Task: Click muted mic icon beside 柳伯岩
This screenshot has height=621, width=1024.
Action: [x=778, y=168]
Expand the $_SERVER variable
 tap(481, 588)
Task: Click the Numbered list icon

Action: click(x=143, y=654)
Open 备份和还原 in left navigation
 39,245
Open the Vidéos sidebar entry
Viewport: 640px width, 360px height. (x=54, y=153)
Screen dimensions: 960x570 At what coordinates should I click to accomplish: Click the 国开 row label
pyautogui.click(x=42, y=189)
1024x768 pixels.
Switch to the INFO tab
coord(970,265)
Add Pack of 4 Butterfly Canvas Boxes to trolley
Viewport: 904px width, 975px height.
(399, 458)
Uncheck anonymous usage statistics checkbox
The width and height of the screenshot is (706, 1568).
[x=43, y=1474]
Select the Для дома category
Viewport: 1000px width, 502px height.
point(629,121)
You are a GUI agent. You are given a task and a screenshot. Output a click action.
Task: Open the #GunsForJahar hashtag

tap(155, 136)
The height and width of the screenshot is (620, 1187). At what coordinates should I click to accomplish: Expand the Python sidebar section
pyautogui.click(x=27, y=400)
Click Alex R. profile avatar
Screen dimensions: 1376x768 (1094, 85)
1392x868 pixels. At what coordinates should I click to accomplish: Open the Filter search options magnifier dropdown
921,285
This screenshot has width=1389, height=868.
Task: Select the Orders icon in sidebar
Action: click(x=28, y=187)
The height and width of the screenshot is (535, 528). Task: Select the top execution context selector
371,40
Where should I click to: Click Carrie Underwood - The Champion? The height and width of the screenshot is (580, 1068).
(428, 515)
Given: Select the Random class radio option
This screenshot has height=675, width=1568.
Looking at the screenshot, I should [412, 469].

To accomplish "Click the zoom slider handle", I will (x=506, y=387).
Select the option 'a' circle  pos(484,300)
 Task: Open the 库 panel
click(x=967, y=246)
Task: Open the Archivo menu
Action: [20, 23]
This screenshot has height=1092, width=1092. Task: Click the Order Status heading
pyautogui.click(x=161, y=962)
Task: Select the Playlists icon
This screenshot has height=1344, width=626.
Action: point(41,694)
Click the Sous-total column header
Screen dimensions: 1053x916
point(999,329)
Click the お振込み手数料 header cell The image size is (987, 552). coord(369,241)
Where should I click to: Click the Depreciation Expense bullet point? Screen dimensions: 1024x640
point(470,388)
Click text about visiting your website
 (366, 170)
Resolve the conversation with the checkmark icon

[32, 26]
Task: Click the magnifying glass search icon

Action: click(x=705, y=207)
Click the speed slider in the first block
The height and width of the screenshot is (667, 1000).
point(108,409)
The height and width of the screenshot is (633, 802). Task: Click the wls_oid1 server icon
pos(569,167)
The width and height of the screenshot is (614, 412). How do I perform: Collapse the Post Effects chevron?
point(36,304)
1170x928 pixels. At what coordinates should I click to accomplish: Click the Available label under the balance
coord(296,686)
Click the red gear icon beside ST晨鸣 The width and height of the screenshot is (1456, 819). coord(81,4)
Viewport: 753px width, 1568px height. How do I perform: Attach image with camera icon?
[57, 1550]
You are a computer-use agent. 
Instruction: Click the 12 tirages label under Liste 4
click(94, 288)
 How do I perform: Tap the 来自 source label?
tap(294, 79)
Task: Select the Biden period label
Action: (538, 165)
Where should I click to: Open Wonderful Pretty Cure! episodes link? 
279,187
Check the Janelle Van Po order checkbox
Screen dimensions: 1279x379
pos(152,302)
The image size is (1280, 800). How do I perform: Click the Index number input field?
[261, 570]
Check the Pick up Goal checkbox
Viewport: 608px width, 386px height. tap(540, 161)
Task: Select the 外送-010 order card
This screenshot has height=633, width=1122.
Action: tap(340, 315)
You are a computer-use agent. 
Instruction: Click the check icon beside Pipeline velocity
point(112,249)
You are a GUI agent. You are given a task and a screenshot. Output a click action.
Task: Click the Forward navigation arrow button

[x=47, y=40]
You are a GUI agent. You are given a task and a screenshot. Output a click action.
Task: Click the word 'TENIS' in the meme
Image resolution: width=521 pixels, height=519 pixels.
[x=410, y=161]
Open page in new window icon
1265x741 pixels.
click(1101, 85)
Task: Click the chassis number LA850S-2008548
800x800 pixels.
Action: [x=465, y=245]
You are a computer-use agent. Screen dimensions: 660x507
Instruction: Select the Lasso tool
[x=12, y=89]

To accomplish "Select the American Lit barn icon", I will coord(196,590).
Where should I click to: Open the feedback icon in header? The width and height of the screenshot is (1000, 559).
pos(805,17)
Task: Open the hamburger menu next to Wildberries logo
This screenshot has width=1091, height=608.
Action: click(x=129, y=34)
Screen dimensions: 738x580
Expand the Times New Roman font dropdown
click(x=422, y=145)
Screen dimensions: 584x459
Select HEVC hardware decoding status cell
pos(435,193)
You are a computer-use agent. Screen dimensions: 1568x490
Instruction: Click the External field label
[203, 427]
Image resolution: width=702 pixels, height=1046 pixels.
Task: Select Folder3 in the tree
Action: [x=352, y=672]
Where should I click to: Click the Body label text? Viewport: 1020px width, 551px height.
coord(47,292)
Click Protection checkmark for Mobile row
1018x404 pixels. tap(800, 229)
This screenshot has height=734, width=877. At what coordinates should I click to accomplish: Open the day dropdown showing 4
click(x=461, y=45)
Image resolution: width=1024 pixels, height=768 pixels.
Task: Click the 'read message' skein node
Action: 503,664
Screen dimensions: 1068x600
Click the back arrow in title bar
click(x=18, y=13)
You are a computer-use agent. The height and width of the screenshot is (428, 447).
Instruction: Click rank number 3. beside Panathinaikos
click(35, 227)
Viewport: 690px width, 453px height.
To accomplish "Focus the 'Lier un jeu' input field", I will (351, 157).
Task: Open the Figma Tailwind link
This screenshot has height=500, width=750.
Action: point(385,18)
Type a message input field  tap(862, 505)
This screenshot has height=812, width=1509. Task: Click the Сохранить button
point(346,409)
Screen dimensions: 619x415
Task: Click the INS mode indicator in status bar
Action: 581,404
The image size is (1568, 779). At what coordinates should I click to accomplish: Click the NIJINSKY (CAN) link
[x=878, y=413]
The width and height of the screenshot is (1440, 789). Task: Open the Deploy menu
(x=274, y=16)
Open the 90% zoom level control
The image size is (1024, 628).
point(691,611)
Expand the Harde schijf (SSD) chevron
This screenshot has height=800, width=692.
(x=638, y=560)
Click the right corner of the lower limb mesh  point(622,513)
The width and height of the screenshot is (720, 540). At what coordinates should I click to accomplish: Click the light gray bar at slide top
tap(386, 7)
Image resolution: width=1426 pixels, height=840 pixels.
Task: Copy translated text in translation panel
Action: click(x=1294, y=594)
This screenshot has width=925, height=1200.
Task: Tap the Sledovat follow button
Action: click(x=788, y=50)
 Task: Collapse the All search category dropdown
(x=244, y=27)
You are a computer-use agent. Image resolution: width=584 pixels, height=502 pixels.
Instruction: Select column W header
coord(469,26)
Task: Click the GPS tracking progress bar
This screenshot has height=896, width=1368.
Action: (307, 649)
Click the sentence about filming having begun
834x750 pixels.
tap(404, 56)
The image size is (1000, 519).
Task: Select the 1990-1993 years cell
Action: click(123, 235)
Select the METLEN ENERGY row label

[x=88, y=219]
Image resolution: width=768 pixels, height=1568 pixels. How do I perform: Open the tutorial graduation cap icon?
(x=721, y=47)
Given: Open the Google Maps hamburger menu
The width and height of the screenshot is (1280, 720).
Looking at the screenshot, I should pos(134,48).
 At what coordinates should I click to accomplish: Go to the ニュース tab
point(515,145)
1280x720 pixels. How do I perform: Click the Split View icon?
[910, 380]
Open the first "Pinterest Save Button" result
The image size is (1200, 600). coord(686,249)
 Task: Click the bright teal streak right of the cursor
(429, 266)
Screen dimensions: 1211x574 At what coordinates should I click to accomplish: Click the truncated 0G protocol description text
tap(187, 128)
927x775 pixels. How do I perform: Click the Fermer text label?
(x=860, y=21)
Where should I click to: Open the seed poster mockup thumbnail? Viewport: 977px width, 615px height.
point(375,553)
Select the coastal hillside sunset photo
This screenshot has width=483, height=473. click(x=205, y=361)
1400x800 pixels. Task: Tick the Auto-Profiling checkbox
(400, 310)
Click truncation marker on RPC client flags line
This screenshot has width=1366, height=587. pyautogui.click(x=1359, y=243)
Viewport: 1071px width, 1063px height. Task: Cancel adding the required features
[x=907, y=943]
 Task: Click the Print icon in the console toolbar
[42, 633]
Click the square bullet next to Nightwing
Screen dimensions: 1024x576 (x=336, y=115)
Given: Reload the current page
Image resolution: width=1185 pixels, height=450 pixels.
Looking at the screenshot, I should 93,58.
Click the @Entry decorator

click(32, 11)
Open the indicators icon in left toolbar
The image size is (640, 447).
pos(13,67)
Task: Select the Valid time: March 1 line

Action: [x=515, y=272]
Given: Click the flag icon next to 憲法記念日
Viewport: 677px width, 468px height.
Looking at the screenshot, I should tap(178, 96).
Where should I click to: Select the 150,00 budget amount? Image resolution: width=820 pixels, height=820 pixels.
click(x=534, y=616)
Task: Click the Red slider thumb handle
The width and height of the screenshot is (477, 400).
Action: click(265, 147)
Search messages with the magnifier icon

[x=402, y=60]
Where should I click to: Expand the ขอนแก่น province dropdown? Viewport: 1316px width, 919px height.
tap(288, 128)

*Work instructions*. Return all lines of the material above in which "will" occurs.

*Reply*.
To accomplish "Click the zoom slider handle", I will (x=506, y=387).
To accomplish "Select the American Lit barn icon", I will coord(196,590).
To accomplish "Focus the 'Lier un jeu' input field", I will (351, 157).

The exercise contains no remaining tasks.